* **Required work**
An exact copy, beginning at the line containing "Where should I click to: Go" and ending at the final line of the records that follow, is the answer; it has no pictures and no other text.

═══ Data records

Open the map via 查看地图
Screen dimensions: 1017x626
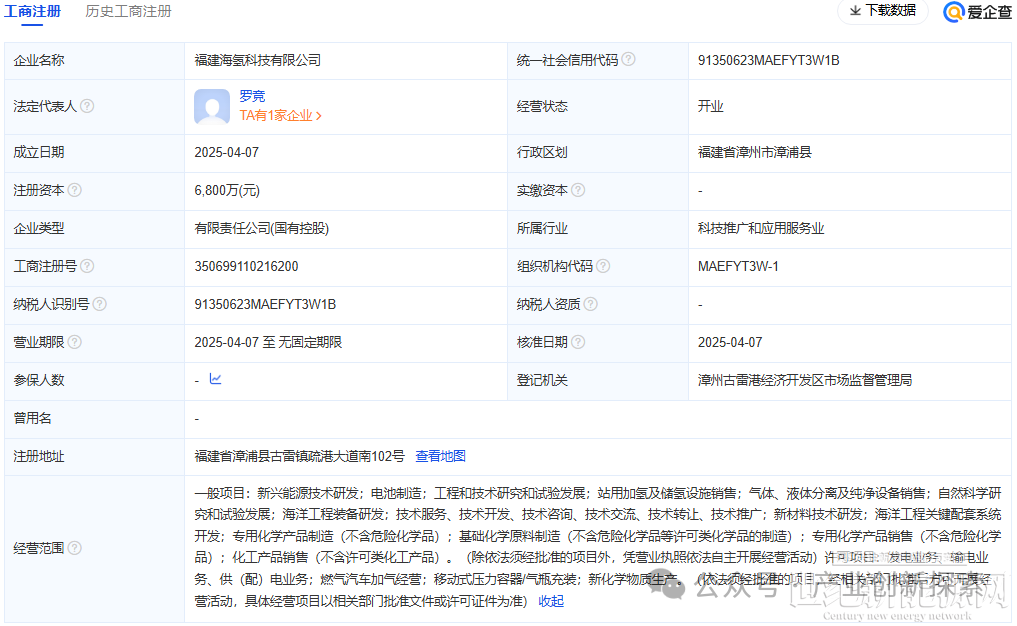440,455
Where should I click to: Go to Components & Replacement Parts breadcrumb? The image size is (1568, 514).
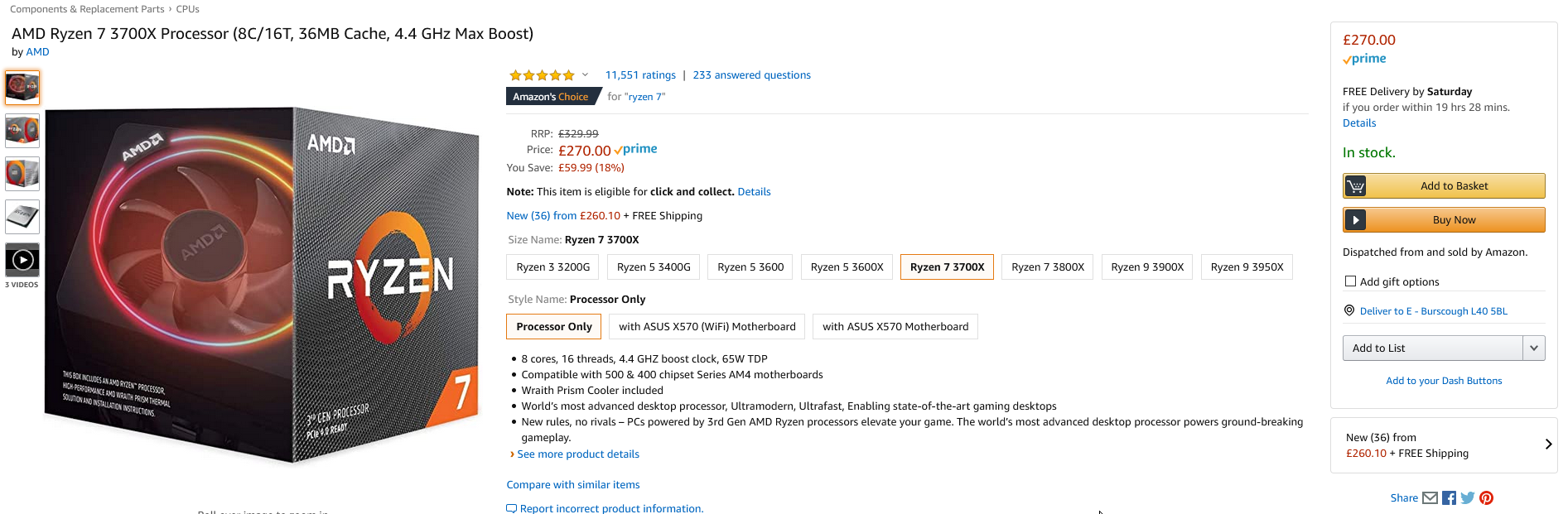pos(87,9)
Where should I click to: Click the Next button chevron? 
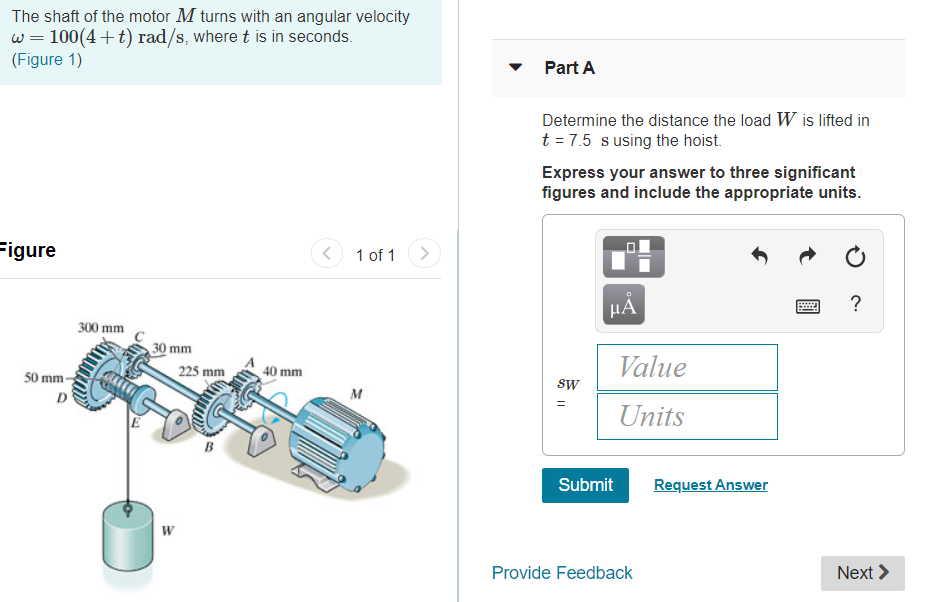884,573
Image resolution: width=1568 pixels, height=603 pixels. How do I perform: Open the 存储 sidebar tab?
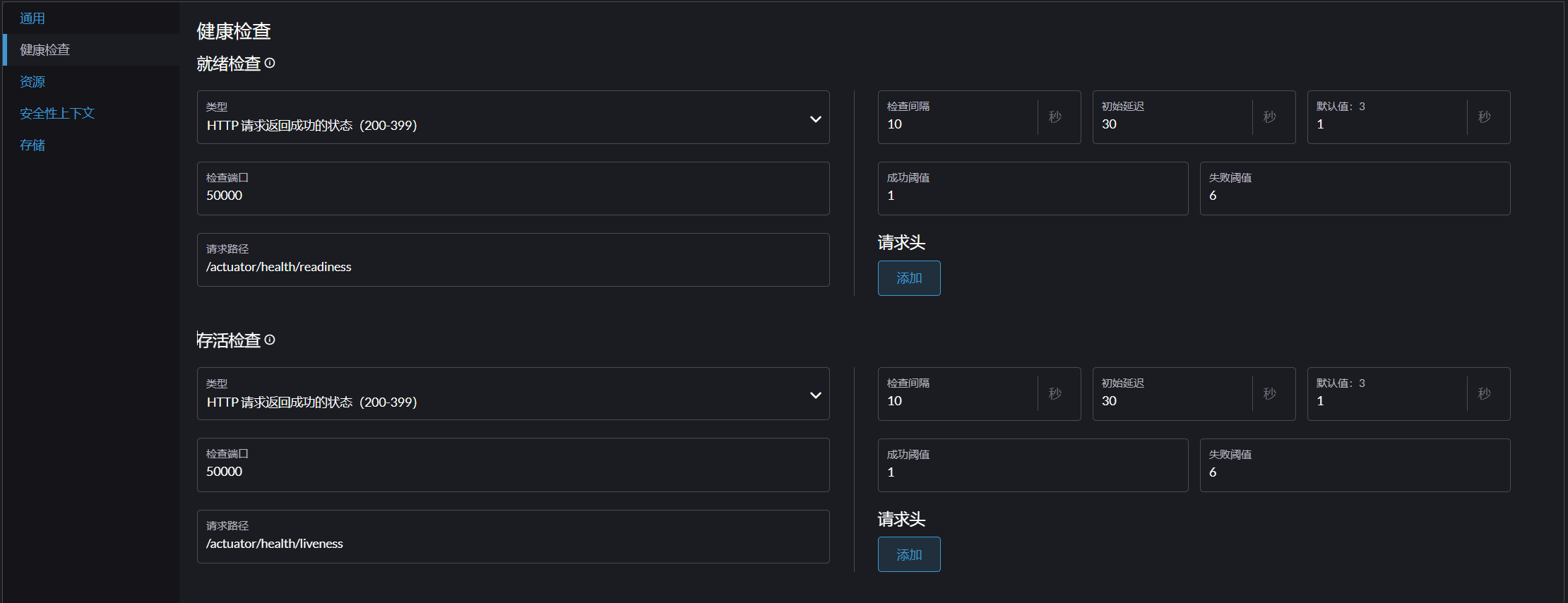click(32, 145)
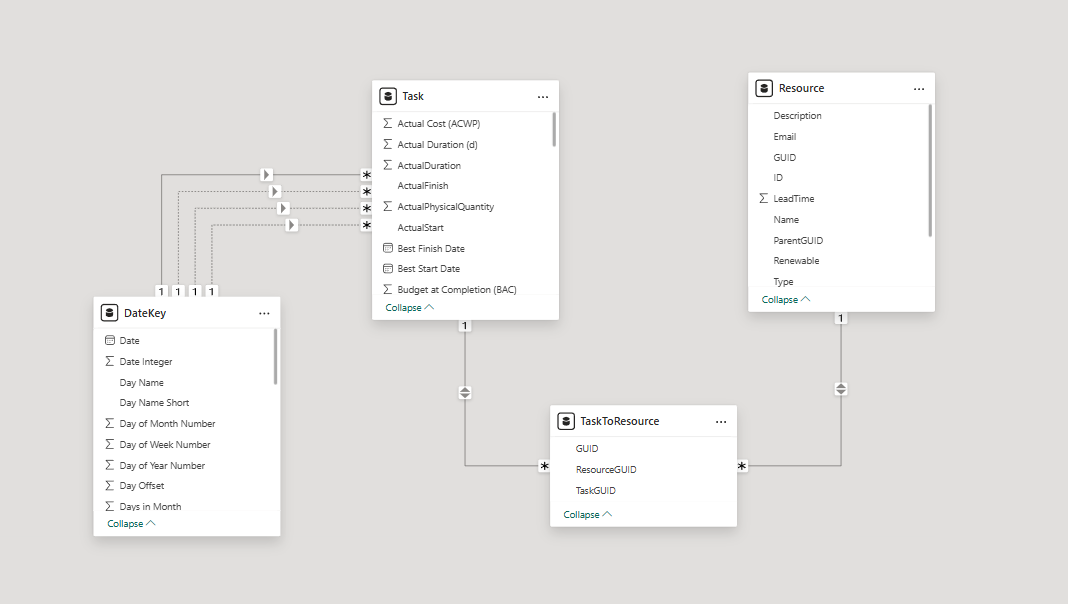Select Day of Week Number field
Image resolution: width=1068 pixels, height=604 pixels.
tap(165, 445)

══════

* **Answer below**
Where should I click to: Go to Components & Replacement Parts breadcrumb? The image size is (1568, 514).
pos(87,9)
Where should I click to: Click the Next button chevron? 
884,573
Image resolution: width=1568 pixels, height=603 pixels. How do I perform: Open the 存储 sidebar tab?
click(32, 145)
Select Day of Week Number field
Image resolution: width=1068 pixels, height=604 pixels.
tap(165, 445)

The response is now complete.